Let me start by clearing up many questions and rumors about our financial situation. Although reported in both newspapers last year that our company had a profit of $4,000,000, we actually lost a substantial amount. This reported number was before items such as interest, taxes, depreciation, etc. We will probably experience another substantial loss this year. The main contributor is declining advertising revenue, which continues to run below last year, in excess of 10%. The top U.S. newspapers have reported drops in advertising for the first quarter of this year averaging 10%. We have no alternative but to immediately reverse this trend and become profitable to survive. I am confident that through hard work, collaboration and tough decisions, we can do it.
The first sign of some success is that we finished May with advertising revenue down from prior year by less than 10% and a substantial improvement from this year’s first four months. We are on target to duplicate this progress in June. The entire advertising department is focused on that target.
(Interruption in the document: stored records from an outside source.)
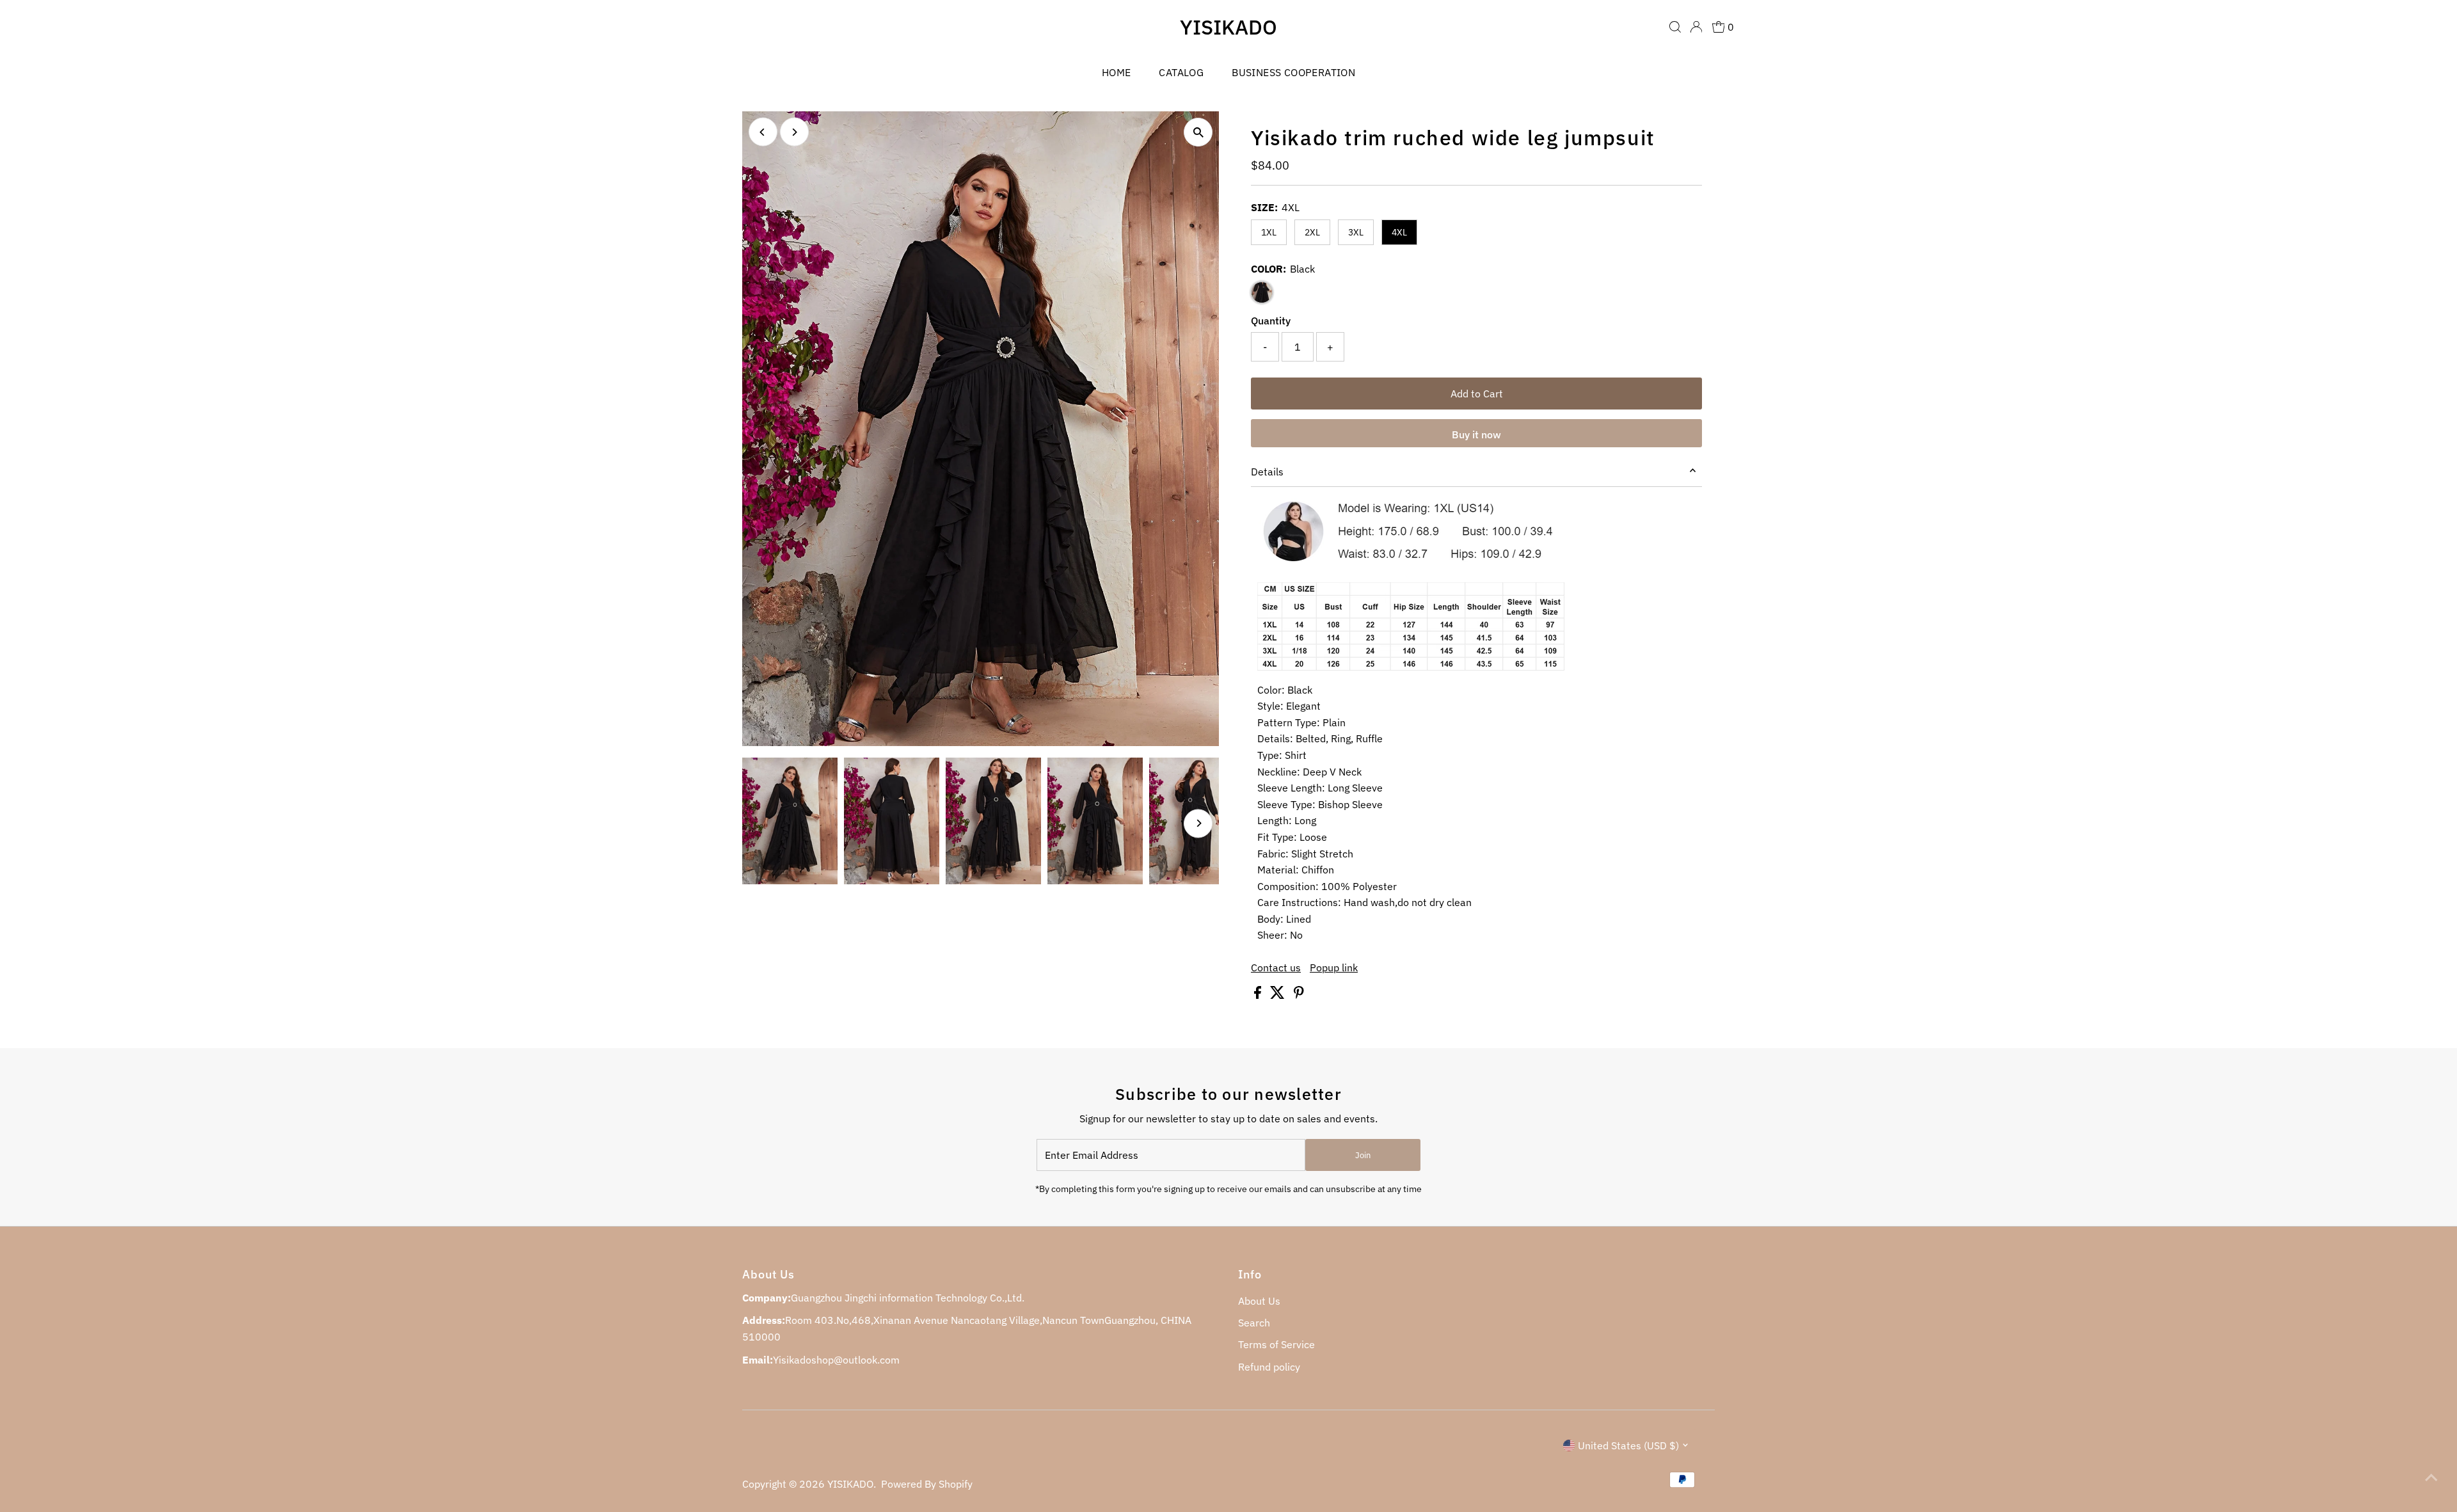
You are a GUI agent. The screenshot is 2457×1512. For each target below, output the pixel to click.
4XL (1399, 232)
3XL (1356, 232)
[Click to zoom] (1198, 132)
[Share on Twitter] (1278, 995)
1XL (1268, 232)
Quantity (1271, 320)
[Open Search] (1675, 27)
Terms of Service (1276, 1344)
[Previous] (763, 132)
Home (1116, 72)
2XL (1312, 232)
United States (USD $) (1628, 1445)
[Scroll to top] (2431, 1477)
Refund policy (1269, 1366)
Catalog (1181, 72)
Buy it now (1476, 434)
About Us (1259, 1300)
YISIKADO (1228, 26)
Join (1363, 1155)
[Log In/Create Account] (1696, 27)
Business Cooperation (1293, 72)
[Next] (794, 132)
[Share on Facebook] (1259, 995)
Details (1267, 471)
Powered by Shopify (927, 1483)
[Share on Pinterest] (1299, 995)
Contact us (1276, 967)
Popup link (1334, 967)
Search (1254, 1322)
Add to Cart (1477, 393)
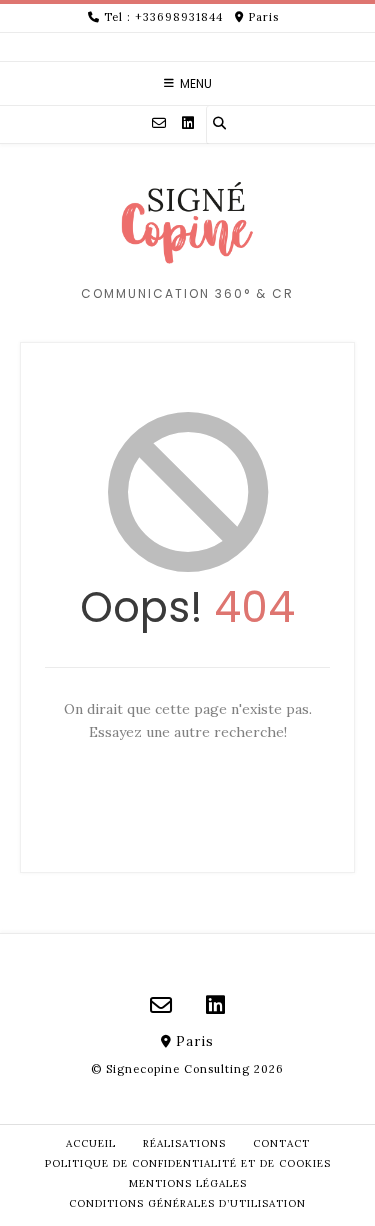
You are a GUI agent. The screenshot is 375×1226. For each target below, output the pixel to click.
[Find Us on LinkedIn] (188, 123)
Growing revenue and continuing to become more efficient are the driving factors for our future success.
Let me highlight some key changes and plans over the next 90 days that should improve our operating performance and products.
· We have new ownership who really care about this company and all of our products. They want to succeed and, unlike the prior ownership, are willing to invest funds for growth. However, they are not willing to continue to watch operating losses multiply and continue to rise. Our collective role is to turn our financial situation around, and with a sense of urgency.
· We still have great newspapers with substantial (although declining) readership. Now, more than ever, we need to make them even better to stop, or at least slow, the decline in circulation.
· We have just launched an extensive research project to determine what our readers (and non readers) want, what our current and potential digital viewers want, what our advertisers require from us, and where we presently stand in this market. As the fourth largest media market in the U.S., Philadelphia is still a strong region to do business, which is another reason for my cautious optimism. The forthcoming data from our research project will provide an important roadmap in identifying trends and ideas for changes and improvements needed to enhance our products and position in the market place.
· We have launched many new digital products, and will continue to do so. This is our future and we need to stay ahead of the competition through innovation. Will the industry transition to digital in 5, 10 or 20 years is anybody’s guess, however we need to continue our efforts to anticipate and respond to consumer and advertiser demands.
· We are moving our offices from the old Inquirer building to 801 Market Street. This will be a fantastic, significant improvement in our facilities and work environment for all those involved in the relocation. It is also a substantial economic benefit as our current building is about 1/4 occupied and very expensive to operate and maintain on a daily basis.
· All of our labor contracts, except one, expire on 10/8/2012. As required under some contracts, we have given the proper notice to start negotiations. I wouldn’t be honest if I didn’t tell you that negotiations will be challenging. If we are to survive, our company needs to be more efficient in many ways. Currently, our efficiencies are below average and fall substantially short of some successful newspapers and best practices in the industry. It is absolutely essential to become more efficient if we are to experience any chance for growth and reinvestment into our future.
You will receive a monthly report updating you on our progress. If you have any questions or suggestions, send them to me email@example.com.
Thank you for your support and future contributions to making our company successful.